Lawyers, judges and others in the legal profession are already using artificial intelligence and machine learning to streamline their workflows in and out of the courtroom. But what happens when that same AI is used for less than ethical means?
Amid technological evolutions like OpenAI’s recent release of text-to-video generative AI software Sora, the potential for deepfakes in the courtroom has become not just plausible, but — according to experts — likely.
“The chances of someone abusing this technology today is likely already happening,” said Jay Madheswaran, CEO and co-founder of AI legal case assistant Eve.
Sarah Thompson, chief product officer at BlueStar, a litigation services and technology company, fears that people will use deepfakes in criminal proceedings to “create evidence to either provide alibis for activities or to try to prove the innocence or guilt of somebody.”
This is a threat to the judicial system around the world. In the U.S. in particular, every person is, at least at a surface level, subject to “legal standards and principles that are equally enforced rather than subjected to the personal whims of powerful corporations, individuals, governments or other entities,” according to a whitepaper on AI cloning in legal proceedings from the National Court Reporters Association (NCRA).
At the very least, litigation requires an agreement upon a certain set of facts. “When we start calling into question what truth is,” said Thompson, “this is where we’re going to be running into a lot of issues.”
The risk of alteration in the judicial process
In addition to the risk of altered evidence, streamlining court reporting with AI opens up the doors to alteration. “There’s a lot of risk that the justice system is opening itself up to by not having someone that is certified to have care, custody and control,” said Kristin Anderson, president of the National Court Reporters Association and official court reporter in the Judicial District Court of Denton County, Texas.
Traditional court reports take an oath of accuracy and impartiality, something that could be lost with AI without appropriate legislation. Melissa Buchman, a family law attorney in California, outlined a nightmare scenario in a column she wrote for the Los Angeles San Francisco Daily Journal, in which “entire chunks of testimony, including […] descriptive statements of a horrible event that had transpired, were missing” due to an AI reporting error.
Even when the full recording is present, there’s a major race gap in speech recognition. A Stanford University study found that error rates for Black speakers were nearly twice as high as those for white speakers.
To combat deepfakes, several states have already passed laws relating to AI-altered audio and video, but most of them have to do with deepfake pornography. California’s bill criminalizing altered depictions of sexually explicit content was the first of its kind.
Still, legislation and regulations on digital evidence and court reporting aren’t widely implemented yet. “We have a legislative body that tends to move slowly and is not necessarily well-versed on the technology that we’re trying to legislate,” said Thompson.
The judicial system will need to solidify processes on how to authenticate digital evidence, entering those processes into the Federal Rules of Evidence and the Federal Rules of Civil Procedure, Thompson added.
Challenge to ‘gold standard’ of audio, video evidence
In the meantime, Madheswaran says there are steps that can be taken now to combat the risk that deepfakes pose in the courtroom. “Historically, audio and video evidence are considered [the] gold standard,” he said. “Everyone needs to have a bit more critical thinking in terms of how much weight to actually give to such evidence.”
Judges can alert juries to the possibility of digitally falsified evidence during instructions and begin developing precedent based upon cases that involve deepfakes. “It will not stop people from using deepfakes, but at least there will be a pathway to some kind of justice,” said Thompson.
Deepfake detection technology is in the works by institutions like MIT, Northwestern and even OpenAI itself, but the cat-and-mouse game of development versus detection will likely continue (and much of that legal AI development will be for good, helping free up attorney hours and democratizing representation access for businesses and individuals with limited resources).

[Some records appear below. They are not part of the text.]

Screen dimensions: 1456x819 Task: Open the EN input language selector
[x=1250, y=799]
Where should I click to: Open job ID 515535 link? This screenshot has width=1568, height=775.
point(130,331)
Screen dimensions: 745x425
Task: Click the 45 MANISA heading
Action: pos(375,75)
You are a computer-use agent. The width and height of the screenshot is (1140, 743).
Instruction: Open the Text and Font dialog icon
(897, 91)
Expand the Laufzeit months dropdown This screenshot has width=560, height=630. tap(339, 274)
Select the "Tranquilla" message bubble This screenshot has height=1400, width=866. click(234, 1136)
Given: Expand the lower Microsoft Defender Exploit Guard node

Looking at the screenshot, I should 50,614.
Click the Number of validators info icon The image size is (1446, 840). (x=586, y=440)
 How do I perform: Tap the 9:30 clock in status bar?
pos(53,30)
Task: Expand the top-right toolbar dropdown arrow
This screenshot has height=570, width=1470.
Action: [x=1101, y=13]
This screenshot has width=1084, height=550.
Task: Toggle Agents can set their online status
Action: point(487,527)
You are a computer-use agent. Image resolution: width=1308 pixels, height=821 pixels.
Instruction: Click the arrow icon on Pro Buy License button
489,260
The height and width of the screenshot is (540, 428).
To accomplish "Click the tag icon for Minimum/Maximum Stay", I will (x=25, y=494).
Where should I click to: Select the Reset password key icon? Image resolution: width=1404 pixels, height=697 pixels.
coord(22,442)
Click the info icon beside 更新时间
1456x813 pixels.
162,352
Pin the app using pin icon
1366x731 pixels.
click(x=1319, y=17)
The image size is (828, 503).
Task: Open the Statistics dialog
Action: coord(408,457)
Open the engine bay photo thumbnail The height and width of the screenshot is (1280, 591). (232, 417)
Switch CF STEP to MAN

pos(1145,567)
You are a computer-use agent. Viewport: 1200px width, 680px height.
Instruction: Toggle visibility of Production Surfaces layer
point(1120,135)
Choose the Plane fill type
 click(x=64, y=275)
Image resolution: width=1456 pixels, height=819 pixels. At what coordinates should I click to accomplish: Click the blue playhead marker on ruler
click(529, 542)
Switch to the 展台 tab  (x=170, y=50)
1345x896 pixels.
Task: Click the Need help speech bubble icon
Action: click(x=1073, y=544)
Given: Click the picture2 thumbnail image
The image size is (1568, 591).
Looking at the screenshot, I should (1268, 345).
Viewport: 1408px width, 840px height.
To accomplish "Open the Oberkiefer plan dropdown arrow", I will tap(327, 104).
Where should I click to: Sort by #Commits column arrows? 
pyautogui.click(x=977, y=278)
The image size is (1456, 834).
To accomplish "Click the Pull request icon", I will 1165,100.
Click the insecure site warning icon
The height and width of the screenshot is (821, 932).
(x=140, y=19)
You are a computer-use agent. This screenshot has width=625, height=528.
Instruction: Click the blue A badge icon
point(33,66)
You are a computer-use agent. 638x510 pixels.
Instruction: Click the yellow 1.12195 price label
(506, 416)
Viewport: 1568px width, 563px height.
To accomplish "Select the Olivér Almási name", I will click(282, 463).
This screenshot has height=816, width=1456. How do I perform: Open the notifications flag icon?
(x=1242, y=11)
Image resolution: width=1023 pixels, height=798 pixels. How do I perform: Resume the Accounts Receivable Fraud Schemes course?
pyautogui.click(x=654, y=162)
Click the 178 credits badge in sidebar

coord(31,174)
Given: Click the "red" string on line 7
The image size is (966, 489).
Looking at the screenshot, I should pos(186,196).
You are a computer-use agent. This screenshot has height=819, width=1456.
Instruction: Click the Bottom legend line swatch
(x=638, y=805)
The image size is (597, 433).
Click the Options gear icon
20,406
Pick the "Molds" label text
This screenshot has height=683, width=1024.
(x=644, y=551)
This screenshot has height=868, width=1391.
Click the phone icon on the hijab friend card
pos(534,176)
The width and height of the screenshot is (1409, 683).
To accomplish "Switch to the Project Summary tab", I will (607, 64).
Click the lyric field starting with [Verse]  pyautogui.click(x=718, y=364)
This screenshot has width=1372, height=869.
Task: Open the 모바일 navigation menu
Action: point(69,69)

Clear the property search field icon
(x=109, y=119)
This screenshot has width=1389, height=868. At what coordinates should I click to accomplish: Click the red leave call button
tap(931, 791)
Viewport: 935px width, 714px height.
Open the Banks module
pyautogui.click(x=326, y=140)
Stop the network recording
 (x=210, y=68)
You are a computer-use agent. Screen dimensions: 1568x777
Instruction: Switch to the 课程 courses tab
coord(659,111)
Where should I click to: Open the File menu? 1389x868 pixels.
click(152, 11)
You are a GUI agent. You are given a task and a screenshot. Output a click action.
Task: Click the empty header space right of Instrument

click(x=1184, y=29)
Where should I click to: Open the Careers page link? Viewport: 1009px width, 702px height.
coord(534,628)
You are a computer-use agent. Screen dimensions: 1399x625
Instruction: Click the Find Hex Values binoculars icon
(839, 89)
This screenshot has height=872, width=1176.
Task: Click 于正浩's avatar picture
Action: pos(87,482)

Meanwhile, the availability — and affordability — of digital forensic experts who can tackle deepfakes often puts this avenue of evidence authentication out of reach.
The most proactive bet may be at the device level. “There are techniques that exist today that you can bake right into data collection itself that makes it a bit more trustable,” said Madheswaran. Much like how devices instated time stamps and geo-locations, additional embedded evidence can authenticate original files or mark fabricated ones.
Take a new Google tool, for example. SynthID identifies AI-generated images by embedding inconspicuous watermarks into images to mark them as synthetic.
As Thompson puts it, the solution must be easy, and must be cost-effective, to really work. Techniques like this are both.
When it comes to official records of court proceedings, trained and certified humans must be present to avoid intentional or unintentional misrepresentation (at this point, no AI is backed by regulatory and licensing oversight like an official court reporter).
According to the National Artificial Intelligence Act of 2020, AI can “make predictions, recommendations or decisions influencing real or virtual environments.” That is not something to be taken lightly.
“It’s a trust problem,” Madheswaran said about deepfakes in the courtroom.
Given that public belief that the U.S. justice system works as it should is at a historic low with just 44% of public trust, according to a 2023 Pew Research Center survey, the American judicial system should be careful about implementing AI and monitoring it.